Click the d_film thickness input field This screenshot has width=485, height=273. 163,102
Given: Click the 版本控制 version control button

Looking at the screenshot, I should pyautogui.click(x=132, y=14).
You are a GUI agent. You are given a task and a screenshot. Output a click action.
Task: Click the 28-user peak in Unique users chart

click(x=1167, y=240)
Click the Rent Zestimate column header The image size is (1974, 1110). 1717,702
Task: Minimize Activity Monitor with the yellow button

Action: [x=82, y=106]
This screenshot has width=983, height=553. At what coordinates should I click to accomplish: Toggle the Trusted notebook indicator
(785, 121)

☆ ☆ ☆ ☆ ☆

Exercise prompt
Could you retype all of the records above exactly as they appear?

Exercise answer
Click the d_film thickness input field This screenshot has width=485, height=273. 163,102
Given: Click the 版本控制 version control button

Looking at the screenshot, I should pyautogui.click(x=132, y=14).
You are a GUI agent. You are given a task and a screenshot. Output a click action.
Task: Click the 28-user peak in Unique users chart

click(x=1167, y=240)
Click the Rent Zestimate column header The image size is (1974, 1110). 1717,702
Task: Minimize Activity Monitor with the yellow button

Action: [x=82, y=106]
This screenshot has width=983, height=553. At what coordinates should I click to accomplish: Toggle the Trusted notebook indicator
(785, 121)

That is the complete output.